Por Marcello Ambrósio
A Câmara Municipal de Belo Horizonte aprovou em segundo turno, nesta segunda-feira (4), o projeto de lei que autoriza organizadores de eventos e competições esportivas na capital mineira a utilizarem o sexo biológico como critério de participação. A proposta, que gerou intensos debates no plenário, recebeu 23 votos favoráveis, 10 contrários e quatro abstenções. Agora, o texto segue para a sanção ou veto do prefeito Álvaro Damião (União Brasil).
A autora da proposta, vereadora Flávia Borja (Podemos), defendeu a medida sob o argumento de preservar a equidade nas competições. Segundo a parlamentar, o objetivo é garantir que os torneios não sejam “subvertidos” por participações que ela considera injustas, alegando que existem diferenças biológicas de força física entre homens e mulheres que impactariam o equilíbrio das disputas destinadas ao público feminino.

- **TRECHOS DOS REGISTROS**
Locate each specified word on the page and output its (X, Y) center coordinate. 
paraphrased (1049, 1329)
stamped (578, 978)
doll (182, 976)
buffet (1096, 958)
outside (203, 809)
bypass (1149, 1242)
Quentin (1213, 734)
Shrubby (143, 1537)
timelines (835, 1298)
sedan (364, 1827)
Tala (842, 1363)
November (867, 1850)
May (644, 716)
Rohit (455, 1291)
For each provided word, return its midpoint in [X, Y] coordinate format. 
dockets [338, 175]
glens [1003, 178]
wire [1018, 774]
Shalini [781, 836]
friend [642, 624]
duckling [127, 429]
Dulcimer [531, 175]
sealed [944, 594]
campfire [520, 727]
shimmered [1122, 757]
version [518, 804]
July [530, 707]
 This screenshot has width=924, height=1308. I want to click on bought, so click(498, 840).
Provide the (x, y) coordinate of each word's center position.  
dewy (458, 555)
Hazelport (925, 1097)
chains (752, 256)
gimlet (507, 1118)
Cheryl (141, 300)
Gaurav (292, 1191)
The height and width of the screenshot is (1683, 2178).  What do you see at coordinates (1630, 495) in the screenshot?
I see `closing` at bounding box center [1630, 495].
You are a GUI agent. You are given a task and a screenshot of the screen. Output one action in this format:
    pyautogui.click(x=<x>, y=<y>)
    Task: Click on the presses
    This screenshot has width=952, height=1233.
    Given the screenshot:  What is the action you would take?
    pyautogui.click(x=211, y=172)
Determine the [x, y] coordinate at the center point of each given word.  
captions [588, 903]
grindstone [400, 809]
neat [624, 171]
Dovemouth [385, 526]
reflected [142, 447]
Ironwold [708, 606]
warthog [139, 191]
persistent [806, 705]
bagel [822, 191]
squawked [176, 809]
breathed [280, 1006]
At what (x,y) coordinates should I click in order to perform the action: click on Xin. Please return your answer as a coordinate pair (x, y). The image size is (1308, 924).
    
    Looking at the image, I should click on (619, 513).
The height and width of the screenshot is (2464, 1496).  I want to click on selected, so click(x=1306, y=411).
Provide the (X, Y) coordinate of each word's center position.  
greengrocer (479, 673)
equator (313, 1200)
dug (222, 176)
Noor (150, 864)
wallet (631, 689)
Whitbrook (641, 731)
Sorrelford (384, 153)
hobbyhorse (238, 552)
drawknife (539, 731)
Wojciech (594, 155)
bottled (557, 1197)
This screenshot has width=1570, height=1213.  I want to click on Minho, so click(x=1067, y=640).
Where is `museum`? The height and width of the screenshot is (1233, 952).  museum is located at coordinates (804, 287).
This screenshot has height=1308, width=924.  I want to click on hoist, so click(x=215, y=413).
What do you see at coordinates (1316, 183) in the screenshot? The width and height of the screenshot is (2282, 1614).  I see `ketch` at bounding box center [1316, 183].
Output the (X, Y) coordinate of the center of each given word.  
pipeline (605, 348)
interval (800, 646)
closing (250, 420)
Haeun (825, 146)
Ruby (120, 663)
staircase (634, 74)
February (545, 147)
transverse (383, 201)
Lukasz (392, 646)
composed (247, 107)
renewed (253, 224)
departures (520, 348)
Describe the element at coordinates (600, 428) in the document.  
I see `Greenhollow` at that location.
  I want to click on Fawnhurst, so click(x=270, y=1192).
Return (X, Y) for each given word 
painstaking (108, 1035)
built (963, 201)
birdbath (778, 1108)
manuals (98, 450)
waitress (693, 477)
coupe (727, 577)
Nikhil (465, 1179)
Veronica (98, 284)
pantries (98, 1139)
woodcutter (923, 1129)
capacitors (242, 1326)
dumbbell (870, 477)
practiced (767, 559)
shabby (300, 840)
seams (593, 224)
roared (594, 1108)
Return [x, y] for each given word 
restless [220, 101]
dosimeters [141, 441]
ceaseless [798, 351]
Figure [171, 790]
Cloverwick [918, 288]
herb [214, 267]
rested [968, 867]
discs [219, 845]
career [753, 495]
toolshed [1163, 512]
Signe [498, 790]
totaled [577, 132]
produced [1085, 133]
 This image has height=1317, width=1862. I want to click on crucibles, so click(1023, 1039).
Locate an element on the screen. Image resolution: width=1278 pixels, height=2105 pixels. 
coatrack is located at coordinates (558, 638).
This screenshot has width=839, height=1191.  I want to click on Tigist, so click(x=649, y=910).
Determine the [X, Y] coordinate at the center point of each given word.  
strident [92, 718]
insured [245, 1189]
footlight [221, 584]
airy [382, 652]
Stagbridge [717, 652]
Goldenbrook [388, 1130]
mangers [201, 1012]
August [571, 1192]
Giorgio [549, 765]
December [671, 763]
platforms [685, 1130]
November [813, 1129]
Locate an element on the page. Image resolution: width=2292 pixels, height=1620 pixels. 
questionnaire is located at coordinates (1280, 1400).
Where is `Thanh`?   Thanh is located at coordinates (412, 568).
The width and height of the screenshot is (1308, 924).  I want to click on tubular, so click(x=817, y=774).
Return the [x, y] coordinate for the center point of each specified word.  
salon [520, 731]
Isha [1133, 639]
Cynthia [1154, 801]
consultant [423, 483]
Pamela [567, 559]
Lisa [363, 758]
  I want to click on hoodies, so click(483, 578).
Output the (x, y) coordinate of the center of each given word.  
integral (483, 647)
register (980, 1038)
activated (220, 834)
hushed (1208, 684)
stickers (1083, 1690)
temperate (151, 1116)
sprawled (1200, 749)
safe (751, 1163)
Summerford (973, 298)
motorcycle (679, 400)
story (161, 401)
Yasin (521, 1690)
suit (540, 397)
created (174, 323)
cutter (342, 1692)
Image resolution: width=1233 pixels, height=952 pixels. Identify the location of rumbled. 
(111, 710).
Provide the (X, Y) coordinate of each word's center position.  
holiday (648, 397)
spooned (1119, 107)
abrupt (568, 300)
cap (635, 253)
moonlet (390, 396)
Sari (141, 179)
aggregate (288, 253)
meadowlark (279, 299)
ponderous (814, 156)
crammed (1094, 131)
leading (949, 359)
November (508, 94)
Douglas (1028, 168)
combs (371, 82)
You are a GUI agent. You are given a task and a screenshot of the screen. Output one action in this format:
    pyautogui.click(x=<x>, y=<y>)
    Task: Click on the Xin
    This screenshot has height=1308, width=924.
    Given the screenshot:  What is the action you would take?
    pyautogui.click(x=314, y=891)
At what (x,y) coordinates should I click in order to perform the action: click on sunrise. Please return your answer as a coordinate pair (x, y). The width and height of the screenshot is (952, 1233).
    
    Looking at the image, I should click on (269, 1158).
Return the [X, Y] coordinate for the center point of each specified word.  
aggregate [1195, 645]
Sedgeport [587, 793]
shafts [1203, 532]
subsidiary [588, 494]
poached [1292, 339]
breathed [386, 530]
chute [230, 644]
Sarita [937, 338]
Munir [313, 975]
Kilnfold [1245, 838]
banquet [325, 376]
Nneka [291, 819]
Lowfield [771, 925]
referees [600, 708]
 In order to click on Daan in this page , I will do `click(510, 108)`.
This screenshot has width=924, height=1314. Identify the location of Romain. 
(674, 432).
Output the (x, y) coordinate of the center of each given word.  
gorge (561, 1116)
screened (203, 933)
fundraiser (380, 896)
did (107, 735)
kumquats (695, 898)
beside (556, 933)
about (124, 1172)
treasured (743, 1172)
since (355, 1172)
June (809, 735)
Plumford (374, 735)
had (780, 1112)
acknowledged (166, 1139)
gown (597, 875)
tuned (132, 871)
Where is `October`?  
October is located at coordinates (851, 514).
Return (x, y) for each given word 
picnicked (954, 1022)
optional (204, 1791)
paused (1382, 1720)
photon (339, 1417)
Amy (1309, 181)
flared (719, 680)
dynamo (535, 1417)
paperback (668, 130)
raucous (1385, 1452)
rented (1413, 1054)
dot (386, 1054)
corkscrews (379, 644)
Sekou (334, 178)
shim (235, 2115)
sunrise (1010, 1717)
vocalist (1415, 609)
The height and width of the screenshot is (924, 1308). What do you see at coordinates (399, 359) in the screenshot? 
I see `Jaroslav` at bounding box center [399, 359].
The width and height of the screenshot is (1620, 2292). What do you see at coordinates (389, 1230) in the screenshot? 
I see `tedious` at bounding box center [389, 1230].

- **ORDEM DE SERVIÇO A**
Segundo a notícia sobre o projeto de lei aprovado pela Câmara de Belo Horizonte, quantos votos favoráveis a proposta recebeu no segundo turno?
- **ORDEM DE SERVIÇO B**
Escreva a continuação da notícia sobre o projeto de lei aprovado pela Câmara de Belo Horizonte a partir do ponto em que ela para.

- **RESPOSTA A**
23 votos favoráveis.

- **RESPOSTA B**
Por outro lado, o projeto enfrentou forte resistência da oposição durante toda a sua tramitação. Vereadores contrários à medida argumentaram que a lei legitima a transfobia e promove a exclusão de atletas trans no cenário esportivo municipal. Além das críticas sociais, parlamentares levantaram questões jurídicas, afirmando que o projeto seria inconstitucional, uma vez que a competência para legislar sobre normas gerais de esporte e diretrizes de participação não caberia ao âmbito municipal.
Com a aprovação no Legislativo, a decisão final sobre a implementação da norma em Belo Horizonte está nas mãos do Executivo. Se sancionada, a lei permitirá que federações e clubes locais estabeleçam restrições baseadas no sexo de nascimento dos competidores em torneios realizados na cidade. Caso o prefeito opte pelo veto, o projeto retornará à Câmara para nova avaliação dos vereadores.